Effects of Recombinant Human Growth Hormone in Children with Crohn’s Disease on the Muscle-Bone Unit: A Preliminary Study

Background/Aims: There is limited information on the impact of recombinant human growth hormone (rhGH) on the muscle-bone unit in children with Crohn’s disease (CD). In this pilot study, we report on the effects of rhGH on bone formation, dual-energy X-ray absorptiometry (DXA) total body (TB) bone mineral density adjusted for height and lumbar spine (LS) bone mineral apparent density (BMAD), and body composition. Methods: Prospective study of 8 children with CD (6 male), aged 14.8 years (9.0–16.4), who received rhGH for 24 months.
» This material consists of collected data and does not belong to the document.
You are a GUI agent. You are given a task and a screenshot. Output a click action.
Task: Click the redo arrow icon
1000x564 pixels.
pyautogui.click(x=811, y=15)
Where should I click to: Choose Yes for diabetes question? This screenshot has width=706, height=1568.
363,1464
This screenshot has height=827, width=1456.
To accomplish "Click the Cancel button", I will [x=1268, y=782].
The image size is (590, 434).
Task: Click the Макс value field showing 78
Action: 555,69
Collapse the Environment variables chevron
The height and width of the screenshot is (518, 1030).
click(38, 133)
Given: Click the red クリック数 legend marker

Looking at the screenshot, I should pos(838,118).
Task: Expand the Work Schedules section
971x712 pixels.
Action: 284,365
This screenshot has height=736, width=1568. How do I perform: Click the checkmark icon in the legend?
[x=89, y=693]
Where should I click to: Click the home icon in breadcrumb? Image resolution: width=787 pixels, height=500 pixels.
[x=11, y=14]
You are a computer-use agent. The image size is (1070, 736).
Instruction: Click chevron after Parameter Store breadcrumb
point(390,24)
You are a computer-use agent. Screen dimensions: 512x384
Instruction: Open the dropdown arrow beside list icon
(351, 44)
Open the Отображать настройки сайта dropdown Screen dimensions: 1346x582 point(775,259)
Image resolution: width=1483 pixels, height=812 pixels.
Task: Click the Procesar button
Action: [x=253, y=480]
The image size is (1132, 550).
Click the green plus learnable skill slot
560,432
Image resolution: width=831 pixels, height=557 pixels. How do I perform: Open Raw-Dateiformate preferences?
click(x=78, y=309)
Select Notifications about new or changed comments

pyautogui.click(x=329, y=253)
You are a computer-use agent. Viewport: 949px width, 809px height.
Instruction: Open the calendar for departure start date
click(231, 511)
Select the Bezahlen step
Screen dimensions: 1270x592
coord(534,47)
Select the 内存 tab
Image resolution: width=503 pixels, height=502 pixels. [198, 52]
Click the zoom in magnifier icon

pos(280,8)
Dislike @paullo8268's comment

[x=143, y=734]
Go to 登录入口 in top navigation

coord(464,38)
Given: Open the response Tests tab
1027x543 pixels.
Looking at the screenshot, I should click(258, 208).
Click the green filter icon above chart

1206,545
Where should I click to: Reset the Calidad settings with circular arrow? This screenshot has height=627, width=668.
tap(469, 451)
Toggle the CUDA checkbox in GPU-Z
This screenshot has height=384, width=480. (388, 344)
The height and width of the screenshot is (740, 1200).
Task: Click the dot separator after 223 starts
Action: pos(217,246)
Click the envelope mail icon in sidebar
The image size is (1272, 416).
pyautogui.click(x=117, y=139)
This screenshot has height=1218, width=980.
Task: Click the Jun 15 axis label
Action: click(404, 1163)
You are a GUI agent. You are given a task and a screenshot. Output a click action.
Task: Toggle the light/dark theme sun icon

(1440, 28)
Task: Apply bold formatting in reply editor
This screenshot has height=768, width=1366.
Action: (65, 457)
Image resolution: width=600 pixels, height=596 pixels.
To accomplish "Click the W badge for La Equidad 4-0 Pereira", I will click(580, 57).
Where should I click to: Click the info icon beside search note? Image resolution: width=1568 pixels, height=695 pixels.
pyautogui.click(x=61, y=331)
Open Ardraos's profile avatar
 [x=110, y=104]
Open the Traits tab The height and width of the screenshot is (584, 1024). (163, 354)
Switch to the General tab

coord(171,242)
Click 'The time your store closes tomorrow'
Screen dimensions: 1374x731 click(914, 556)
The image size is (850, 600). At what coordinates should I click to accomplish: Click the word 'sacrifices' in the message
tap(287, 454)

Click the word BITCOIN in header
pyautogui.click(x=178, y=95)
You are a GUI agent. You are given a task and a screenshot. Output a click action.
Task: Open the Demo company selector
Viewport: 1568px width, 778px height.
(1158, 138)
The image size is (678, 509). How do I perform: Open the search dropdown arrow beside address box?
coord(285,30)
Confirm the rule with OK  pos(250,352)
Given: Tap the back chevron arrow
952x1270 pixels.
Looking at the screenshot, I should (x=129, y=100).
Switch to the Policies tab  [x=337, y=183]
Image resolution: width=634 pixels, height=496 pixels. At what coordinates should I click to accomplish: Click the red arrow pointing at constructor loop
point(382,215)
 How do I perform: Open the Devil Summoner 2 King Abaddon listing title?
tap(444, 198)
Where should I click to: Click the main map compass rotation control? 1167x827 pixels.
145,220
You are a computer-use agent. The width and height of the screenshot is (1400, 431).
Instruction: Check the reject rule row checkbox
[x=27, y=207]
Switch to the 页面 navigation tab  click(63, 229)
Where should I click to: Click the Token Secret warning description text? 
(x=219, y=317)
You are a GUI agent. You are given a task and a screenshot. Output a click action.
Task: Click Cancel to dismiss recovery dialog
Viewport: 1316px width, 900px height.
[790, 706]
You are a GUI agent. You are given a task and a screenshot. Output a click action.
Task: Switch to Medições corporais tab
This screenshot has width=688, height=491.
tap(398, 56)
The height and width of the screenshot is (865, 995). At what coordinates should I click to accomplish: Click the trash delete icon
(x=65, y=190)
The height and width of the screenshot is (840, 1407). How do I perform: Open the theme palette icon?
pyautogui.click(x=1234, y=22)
Serum procollagen type 1 N-terminal propeptide (P1NP) was measured at baseline and at 6 months. DXA was performed every 6 months. Results: Six months of rhGH led to improvement in P1NP SDS adjusted for bone age from –3.6 (–7.9 to –0.9) to –2.4 (–3.7 to 0.4) (p = 0.01). At baseline, reduction in LS-BMAD and TB lean mass SDS was observed being –1.2 (–3.6 to 0.8) (p = 0.01 vs. zero) and –0.8 (–2.4 to 3.0) (p = 0.11 vs. zero), respectively. No significant changes were seen in DXA bone and muscle parameters over the 24 months. Conclusion: Twenty-four months of therapy with rhGH in CD did not lead to an improvement in DXA BMD and lean mass, despite improvement in P1NP and linear growth.